> [Yapılacak iş] Mukaddes emaneti korumaya dair aşağıdaki metni baştan sona, tek harfini bile değiştirmeden yazın.

> [Verilen metin]
+===+

Mukaddes Emaneti Koruyalım
Resulullah (sallallahu aleyhi ve sellem) Ashabına gerçek İslâm’ı, hiçbir eksiksiz tebliğ ve teslim etti.
Ashab-ı Kiram gerçek İslâm’ı Tâbiîn’e öğretti ve teslim etti.
Tâbiîn Tebe-i Tâbiîn’e gerçek İslâm’ı öğretti ve teslim etti.
Sâlih Selefler gerçek İslâm’ı öğrettiler ve bütün olarak teslim edip gittiler..
Her karnda (devirde) yaşayan icazetli ulemâ ve meşayih gerçek İslâm’ı öğrettiler ve sonrakilere teslim edip gittiler.
Böylece gerçek İslâm günümüze kadar geldi.
Arada Peygamberimizin (Salat ve selâm olsun O’na) haber verdiği üzere sapık fırkalar zuhur etti ama Kur’ân’a, Sünnete, icmâ-i ümmete uygun olarak gerçek İslâm anacadde olarak devam etti. Bu İslâm’da hiçbir kopukluk olmadı.

+===+

> [Gösterilen liste]
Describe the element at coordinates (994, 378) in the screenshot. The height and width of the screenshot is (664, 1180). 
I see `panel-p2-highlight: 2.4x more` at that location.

+===+

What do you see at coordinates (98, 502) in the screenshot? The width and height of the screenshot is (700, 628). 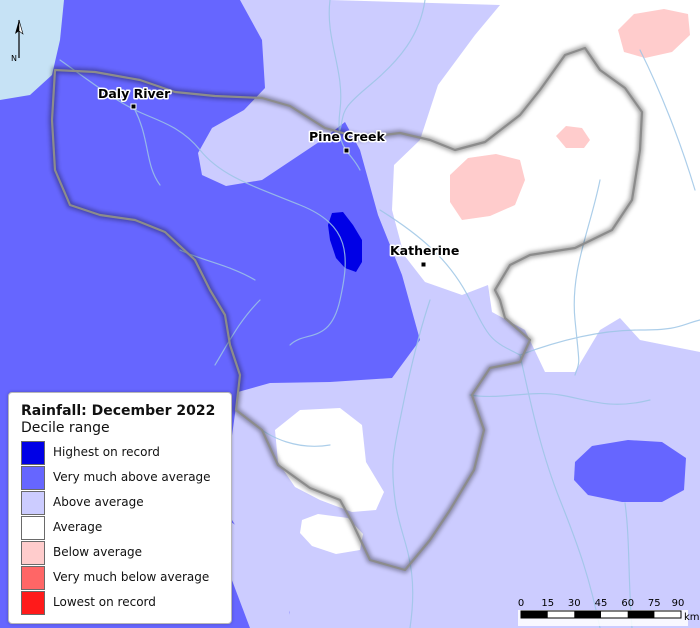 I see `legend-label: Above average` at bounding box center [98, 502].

+===+

> [Cevap alanı]
Mukaddes Emaneti Koruyalım
Resulullah (sallallahu aleyhi ve sellem) Ashabına gerçek İslâm’ı, hiçbir eksiksiz tebliğ ve teslim etti.
Ashab-ı Kiram gerçek İslâm’ı Tâbiîn’e öğretti ve teslim etti.
Tâbiîn Tebe-i Tâbiîn’e gerçek İslâm’ı öğretti ve teslim etti.
Sâlih Selefler gerçek İslâm’ı öğrettiler ve bütün olarak teslim edip gittiler..
Her karnda (devirde) yaşayan icazetli ulemâ ve meşayih gerçek İslâm’ı öğrettiler ve sonrakilere teslim edip gittiler.
Böylece gerçek İslâm günümüze kadar geldi.
Arada Peygamberimizin (Salat ve selâm olsun O’na) haber verdiği üzere sapık fırkalar zuhur etti ama Kur’ân’a, Sünnete, icmâ-i ümmete uygun olarak gerçek İslâm anacadde olarak devam etti. Bu İslâm’da hiçbir kopukluk olmadı.